With the blitz battering London and the Nazis taking control of Europe, the British government engages six math and chess whizzes to try to crack the Germans’ code — perceived as unbreakable — by which the enemy’s naval forces receive new instructions on a daily basis. As analyzed by the experts, Enigma has 159 million million million possible configurations, meaning it would take decades to decipher it by conventional methods.
Overseen by old-school Commander Denniston (a very good Charles Dance) and led by two-time chess champion Hugh Alexander (a smooth Matthew Goode), the group is hardly welcoming to Turing, who lets the others know in no uncertain terms that he considers them so useless that he’d be better off working on his own. In one fine scene, after an exasperated Denniston fires Turing, the latter trumps him by writing to Winston Churchill directly to win support and further financing.
Although the film is filled with scenes of these bright young men putting their noses to the grindstone in Hut 8 at Bletchley Park (the top secret facility bearing the public name of Bletchley Radio Manufacturing), it’s never made clear how they’re planning to crack the code and what they’re concretely doing to achieve it. No doubt all the arcane details would sail right over the heads of nearly all of us, but some shop talk would have been welcome, as well as some clarification of what disagreements are putting the eggheads at loggerheads.
For his part, Turing puts together a large device with dozens of moving discs and nobs, something that’s easily recognizable as an early computer. Although one can deduce that this gizmo is going through innumerable combinations of letters and numbers in the hopes of eventually hitting on what the Nazis use to convey instructions about their next targets, some basic explanations about what Turing has brought to the table would have honored the man’s mind and accomplishments as well as respected the audience’s intelligence and curiosity about what set him so decisively apart.
“He’s different,” remarks one character, stating the obvious, but the difference the film seizes upon is his sexuality.

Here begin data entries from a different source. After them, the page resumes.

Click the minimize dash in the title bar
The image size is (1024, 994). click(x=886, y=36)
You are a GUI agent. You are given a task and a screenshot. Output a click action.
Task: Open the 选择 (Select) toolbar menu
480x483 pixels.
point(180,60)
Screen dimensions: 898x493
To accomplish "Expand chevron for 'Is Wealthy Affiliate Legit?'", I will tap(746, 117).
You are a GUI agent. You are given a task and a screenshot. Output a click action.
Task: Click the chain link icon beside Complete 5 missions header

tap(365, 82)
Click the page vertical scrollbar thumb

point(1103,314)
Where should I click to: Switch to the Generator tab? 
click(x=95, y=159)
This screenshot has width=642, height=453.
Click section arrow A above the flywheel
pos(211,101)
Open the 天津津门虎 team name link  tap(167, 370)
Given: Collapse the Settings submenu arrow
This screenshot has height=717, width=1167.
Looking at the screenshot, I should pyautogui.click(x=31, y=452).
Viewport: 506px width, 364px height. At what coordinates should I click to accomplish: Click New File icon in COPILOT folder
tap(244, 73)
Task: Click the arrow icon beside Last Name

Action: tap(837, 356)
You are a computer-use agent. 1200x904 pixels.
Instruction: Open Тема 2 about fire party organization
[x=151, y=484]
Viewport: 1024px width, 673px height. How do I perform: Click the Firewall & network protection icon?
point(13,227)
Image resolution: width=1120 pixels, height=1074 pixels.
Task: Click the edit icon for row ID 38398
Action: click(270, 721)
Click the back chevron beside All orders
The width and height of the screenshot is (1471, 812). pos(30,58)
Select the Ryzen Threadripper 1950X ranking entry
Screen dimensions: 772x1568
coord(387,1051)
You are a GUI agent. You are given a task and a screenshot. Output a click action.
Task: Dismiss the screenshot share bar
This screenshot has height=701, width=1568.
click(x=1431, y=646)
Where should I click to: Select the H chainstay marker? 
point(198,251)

Structured around a 1951 police investigation stemming from a break-in at Turing’s flat that eventually leads to his arrest for “indecency,” the film advances a contemporary “It’s OK to be different” perspective that will probably speak strongly to younger audiences and is very much in line with then-Prime Minister Gordon Brown‘s 2009 official public apology for “the appalling way he was treated,” and with Queen Elizabeth‘s posthumous pardon issued last year. But it’s also possible that a more true-to-period, reserved approach might have proven an even more moving way to deal with the love that, even then, dared not speak its name.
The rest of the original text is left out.